WHAT IS NEEDED: Your reply should contain nothing except the lines from the one with "At what coordinates" through the end of the listing below, reproduced exactly and stripped of pictures.

THE INPUT:
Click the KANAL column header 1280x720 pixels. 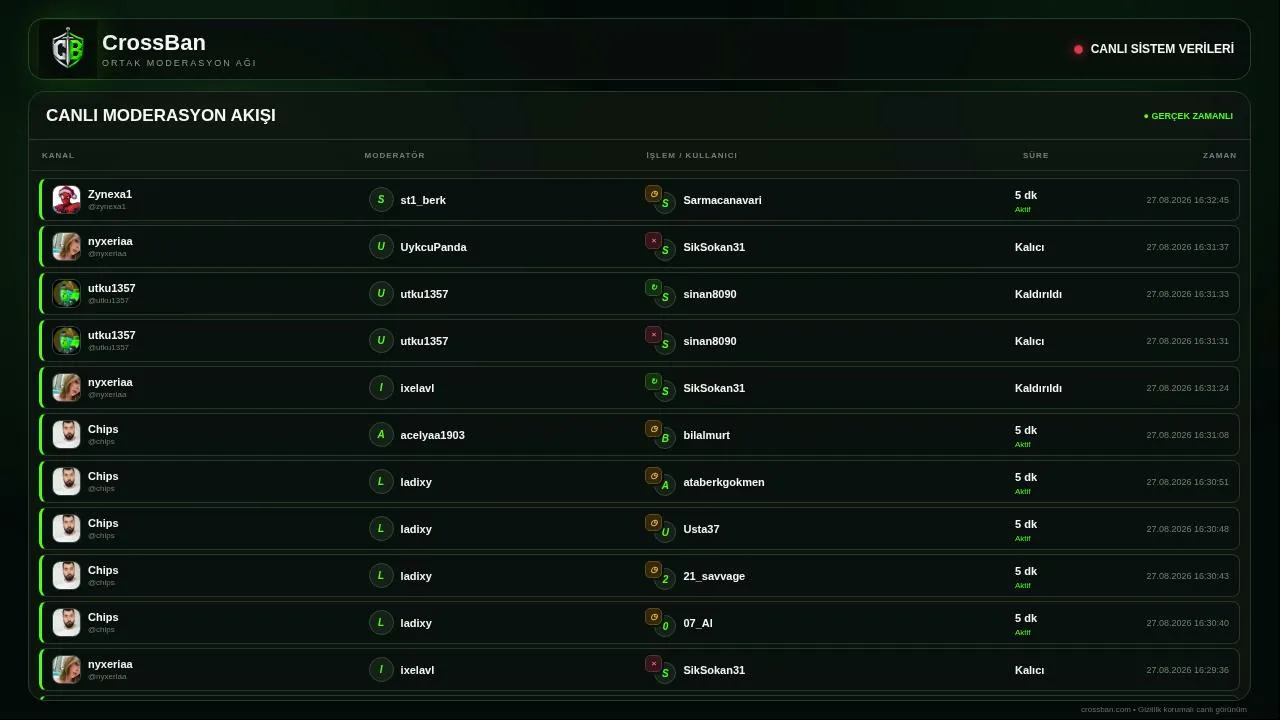pyautogui.click(x=58, y=156)
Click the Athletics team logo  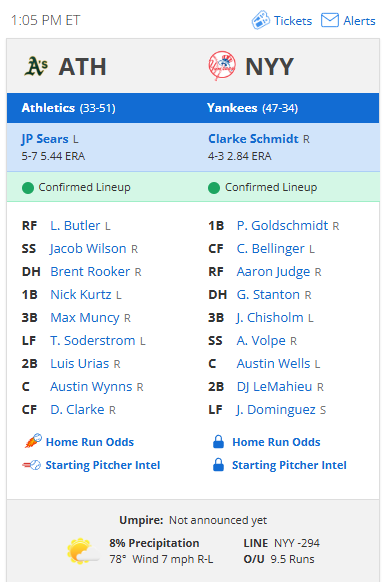tap(36, 66)
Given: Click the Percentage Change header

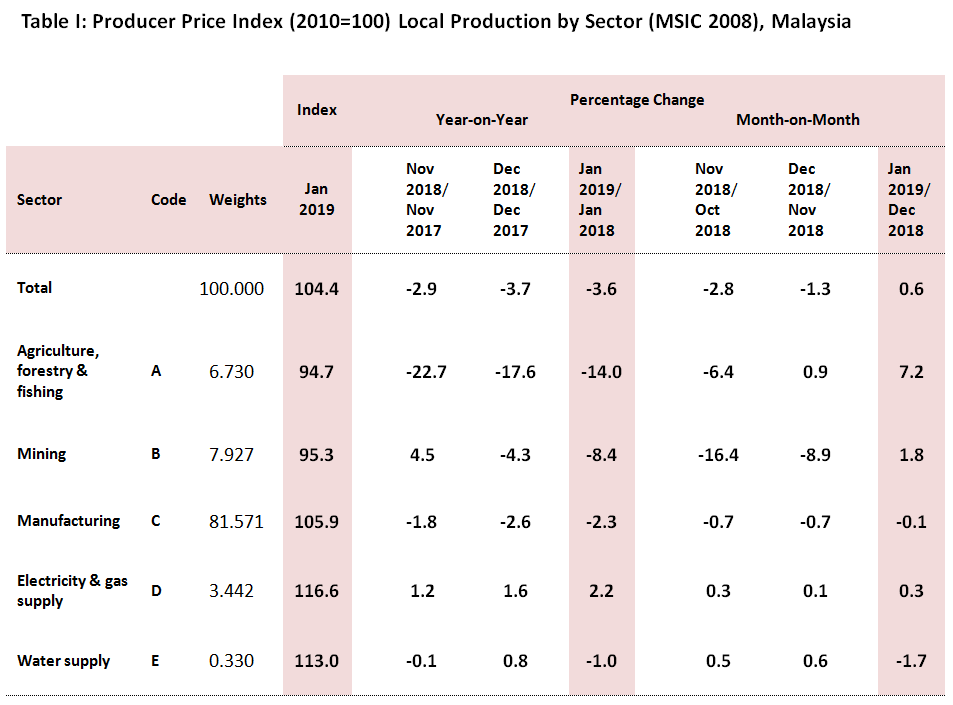Looking at the screenshot, I should pos(636,99).
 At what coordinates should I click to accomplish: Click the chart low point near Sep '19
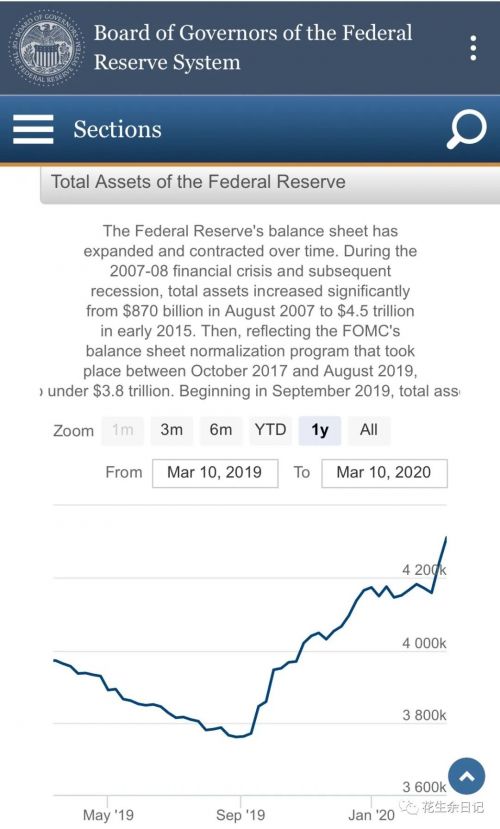coord(239,736)
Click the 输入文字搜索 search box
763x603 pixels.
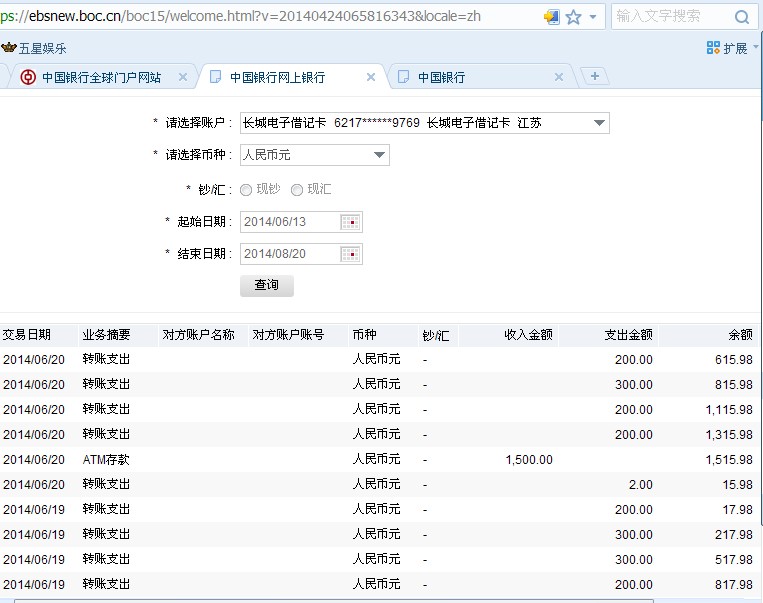(670, 17)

EXPECTED ANSWER:
 At what coordinates should I click to accomplish: Click the chart low point near Sep '19
coord(239,736)
Click the 输入文字搜索 search box
763x603 pixels.
(670, 17)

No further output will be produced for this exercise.